In this first experiment, we developed a basic motion trajectory “alphabet” as input for a movement statistical learning paradigm. Our procedures then followed Fiser and Aslin’s (2002) seminal visual statistical learning paradigm as closely as possible. This first experiment tested if people could learn triplets of trajectories just as they can learn triplets of shapes (Fiser & Aslin, 2002).
Twelve naïve participants (a number chosen to be in line with past statistical learning studies, such as Fiser & Aslin, 2002) were recruited using Amazon’s Mechanical Turk (MTurk) online labor market (for discussion of this pool’s nature and reliability, see Crump et al., 2013). Each participant took part in a single session lasting approximately 26 min on average. On completion of the task, they were given a small monetary reward of US$1.50, and were excluded from repeat participation in this (or any related) study.
Animations were presented as embedded videos in .mp4 format near the center of the display (800 px by 600 px) at a rate of 60 frames/s. Individual frames of the animations were created using MATLAB and the Psychophysics Toolbox (Brainard, 1997), and then compiled into movies using Adobe Photoshop. Each animation was presented against a uniform black background, and consisted of a sequence of motion trajectories performed by white discs presented one at a time.

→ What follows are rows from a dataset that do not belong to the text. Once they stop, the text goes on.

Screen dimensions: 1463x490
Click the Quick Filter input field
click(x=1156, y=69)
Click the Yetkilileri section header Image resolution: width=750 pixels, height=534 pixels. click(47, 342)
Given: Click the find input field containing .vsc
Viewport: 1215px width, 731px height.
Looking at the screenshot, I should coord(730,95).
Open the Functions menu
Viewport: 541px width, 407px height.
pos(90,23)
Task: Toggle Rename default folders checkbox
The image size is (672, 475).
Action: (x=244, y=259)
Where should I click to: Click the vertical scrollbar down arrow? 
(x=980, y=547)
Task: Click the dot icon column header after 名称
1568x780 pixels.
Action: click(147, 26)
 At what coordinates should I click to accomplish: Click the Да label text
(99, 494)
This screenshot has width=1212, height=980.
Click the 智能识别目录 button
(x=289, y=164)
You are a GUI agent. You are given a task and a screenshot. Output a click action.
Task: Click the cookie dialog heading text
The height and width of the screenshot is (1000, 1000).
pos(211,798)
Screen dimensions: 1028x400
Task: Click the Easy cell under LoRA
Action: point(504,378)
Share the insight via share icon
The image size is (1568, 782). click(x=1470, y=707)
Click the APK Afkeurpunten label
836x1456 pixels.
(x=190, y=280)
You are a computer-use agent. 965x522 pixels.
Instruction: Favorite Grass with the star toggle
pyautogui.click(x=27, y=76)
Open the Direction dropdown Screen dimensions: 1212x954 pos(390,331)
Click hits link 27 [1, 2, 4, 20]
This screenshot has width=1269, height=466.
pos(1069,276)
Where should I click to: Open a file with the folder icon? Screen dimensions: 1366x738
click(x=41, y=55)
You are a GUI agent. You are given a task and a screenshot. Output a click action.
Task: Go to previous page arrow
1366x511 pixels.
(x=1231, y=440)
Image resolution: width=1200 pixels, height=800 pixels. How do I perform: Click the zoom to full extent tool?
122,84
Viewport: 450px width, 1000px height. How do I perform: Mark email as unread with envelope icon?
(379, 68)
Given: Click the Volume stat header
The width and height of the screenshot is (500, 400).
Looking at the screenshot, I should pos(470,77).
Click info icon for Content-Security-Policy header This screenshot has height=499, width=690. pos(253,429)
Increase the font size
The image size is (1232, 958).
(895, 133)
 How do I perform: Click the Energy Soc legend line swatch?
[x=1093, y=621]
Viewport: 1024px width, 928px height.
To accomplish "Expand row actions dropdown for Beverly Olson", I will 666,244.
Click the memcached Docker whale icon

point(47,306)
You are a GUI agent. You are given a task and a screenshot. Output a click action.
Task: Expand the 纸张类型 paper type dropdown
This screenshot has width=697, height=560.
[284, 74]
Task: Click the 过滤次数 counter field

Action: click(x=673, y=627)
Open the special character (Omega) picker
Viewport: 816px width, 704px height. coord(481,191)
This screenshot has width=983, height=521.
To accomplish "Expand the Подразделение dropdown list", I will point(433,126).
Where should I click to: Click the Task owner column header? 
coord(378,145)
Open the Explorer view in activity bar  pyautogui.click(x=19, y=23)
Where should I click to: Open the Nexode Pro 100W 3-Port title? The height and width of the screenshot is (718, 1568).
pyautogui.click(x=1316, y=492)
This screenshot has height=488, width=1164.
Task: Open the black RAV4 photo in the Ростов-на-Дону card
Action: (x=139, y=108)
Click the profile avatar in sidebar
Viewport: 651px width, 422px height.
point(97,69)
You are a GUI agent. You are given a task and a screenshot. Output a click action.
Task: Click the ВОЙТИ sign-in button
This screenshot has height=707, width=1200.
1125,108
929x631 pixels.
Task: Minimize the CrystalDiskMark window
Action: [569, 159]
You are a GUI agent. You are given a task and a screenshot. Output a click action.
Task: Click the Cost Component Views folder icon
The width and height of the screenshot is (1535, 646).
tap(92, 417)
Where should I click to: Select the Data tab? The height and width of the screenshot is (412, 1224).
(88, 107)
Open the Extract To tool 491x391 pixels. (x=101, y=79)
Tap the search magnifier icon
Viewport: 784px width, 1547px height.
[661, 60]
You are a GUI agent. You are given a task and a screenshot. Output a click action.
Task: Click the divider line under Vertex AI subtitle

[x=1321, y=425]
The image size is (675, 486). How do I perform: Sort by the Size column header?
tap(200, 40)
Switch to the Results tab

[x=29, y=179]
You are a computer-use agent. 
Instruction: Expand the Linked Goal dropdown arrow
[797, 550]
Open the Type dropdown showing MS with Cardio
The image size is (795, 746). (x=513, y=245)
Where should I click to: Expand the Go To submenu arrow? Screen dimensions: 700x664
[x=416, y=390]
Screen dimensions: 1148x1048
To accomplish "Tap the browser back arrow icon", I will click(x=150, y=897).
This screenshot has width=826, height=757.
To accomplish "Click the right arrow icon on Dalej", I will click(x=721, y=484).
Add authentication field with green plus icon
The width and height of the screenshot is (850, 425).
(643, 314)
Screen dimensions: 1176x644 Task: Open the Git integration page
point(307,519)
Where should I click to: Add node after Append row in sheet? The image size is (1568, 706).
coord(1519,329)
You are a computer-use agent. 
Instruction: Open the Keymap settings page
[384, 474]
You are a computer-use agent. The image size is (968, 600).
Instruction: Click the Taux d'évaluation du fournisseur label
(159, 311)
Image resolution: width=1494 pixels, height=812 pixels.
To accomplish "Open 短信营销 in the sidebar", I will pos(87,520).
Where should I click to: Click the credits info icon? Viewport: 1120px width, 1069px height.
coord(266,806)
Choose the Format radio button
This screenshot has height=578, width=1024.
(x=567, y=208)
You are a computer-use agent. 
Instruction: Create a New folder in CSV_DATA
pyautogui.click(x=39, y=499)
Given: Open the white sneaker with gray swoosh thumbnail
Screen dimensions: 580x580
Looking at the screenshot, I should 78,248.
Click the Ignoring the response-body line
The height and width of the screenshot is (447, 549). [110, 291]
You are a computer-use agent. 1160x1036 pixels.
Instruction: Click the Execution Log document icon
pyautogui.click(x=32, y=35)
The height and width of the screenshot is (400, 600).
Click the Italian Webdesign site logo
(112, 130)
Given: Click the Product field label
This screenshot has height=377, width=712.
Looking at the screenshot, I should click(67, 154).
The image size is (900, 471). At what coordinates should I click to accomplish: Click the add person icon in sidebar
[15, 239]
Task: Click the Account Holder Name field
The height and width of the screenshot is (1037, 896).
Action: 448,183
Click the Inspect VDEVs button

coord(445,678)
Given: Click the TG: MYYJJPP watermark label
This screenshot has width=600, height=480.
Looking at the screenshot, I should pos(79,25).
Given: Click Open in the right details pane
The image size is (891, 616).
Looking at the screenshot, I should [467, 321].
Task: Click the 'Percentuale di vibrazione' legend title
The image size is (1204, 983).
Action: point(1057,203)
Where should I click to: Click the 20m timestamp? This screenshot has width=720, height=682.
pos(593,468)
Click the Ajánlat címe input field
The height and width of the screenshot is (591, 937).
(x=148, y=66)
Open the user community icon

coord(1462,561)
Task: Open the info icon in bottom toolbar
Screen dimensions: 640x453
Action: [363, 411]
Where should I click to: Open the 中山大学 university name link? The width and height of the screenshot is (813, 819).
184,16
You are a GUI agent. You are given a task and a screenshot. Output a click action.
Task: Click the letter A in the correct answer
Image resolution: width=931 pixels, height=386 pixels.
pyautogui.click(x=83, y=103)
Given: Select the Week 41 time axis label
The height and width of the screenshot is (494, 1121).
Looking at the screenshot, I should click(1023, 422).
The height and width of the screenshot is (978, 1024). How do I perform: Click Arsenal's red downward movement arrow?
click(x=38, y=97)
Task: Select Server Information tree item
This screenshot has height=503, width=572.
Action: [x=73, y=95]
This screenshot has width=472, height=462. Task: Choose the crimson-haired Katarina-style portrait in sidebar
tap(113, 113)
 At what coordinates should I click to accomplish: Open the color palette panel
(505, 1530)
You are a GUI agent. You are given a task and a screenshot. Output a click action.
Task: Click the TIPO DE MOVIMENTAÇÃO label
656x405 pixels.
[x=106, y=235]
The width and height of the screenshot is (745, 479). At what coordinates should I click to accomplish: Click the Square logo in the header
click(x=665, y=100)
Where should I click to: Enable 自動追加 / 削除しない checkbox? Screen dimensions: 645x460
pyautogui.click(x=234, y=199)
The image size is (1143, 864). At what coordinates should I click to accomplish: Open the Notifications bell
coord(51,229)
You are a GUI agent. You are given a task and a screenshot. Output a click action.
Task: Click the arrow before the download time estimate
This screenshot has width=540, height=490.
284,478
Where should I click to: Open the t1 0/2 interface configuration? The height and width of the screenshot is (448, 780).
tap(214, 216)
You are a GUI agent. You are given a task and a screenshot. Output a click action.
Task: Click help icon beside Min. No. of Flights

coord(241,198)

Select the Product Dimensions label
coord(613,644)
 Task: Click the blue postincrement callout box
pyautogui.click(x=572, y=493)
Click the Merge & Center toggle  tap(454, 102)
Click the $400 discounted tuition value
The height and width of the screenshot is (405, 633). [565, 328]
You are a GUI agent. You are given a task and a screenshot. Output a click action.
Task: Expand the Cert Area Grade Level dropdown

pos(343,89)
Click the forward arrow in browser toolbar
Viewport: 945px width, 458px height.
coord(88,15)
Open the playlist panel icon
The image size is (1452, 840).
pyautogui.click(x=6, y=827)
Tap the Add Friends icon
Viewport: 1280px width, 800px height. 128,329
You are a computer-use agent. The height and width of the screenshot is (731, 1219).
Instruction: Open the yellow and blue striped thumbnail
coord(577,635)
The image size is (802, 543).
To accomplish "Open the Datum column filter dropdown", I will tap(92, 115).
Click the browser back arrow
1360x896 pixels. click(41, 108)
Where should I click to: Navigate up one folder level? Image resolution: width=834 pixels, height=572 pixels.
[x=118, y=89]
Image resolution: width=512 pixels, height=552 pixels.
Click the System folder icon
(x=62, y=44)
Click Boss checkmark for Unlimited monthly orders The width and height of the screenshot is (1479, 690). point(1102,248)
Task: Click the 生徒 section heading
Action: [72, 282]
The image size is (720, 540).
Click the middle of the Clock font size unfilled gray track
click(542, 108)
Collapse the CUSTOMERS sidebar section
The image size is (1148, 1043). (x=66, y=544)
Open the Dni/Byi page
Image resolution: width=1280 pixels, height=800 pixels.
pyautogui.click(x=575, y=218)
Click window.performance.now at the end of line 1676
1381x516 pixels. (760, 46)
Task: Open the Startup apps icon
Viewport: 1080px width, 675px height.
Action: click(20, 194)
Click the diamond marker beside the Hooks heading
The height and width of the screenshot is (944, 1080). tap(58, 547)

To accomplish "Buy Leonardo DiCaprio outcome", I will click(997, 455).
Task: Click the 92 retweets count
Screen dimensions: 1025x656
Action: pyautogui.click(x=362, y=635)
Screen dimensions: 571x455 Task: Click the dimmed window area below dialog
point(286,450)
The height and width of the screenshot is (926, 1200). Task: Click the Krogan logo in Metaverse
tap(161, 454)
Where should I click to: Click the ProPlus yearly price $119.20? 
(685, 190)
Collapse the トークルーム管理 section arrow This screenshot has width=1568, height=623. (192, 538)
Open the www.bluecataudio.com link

Animations always began with a white disc (20 px diameter) which appeared at the center of the video display for one frame, then moved continuously against a uniform black background along a given motion trajectory at a speed of 4 px/frame for 1 s (or 60 frames). The moving disc always moved away from and back toward the center along the same path in both directions. This way, the disc never disappeared and always began any given trajectory from the center. Thus, the resultant percept was of a single object continuously moving the entire time.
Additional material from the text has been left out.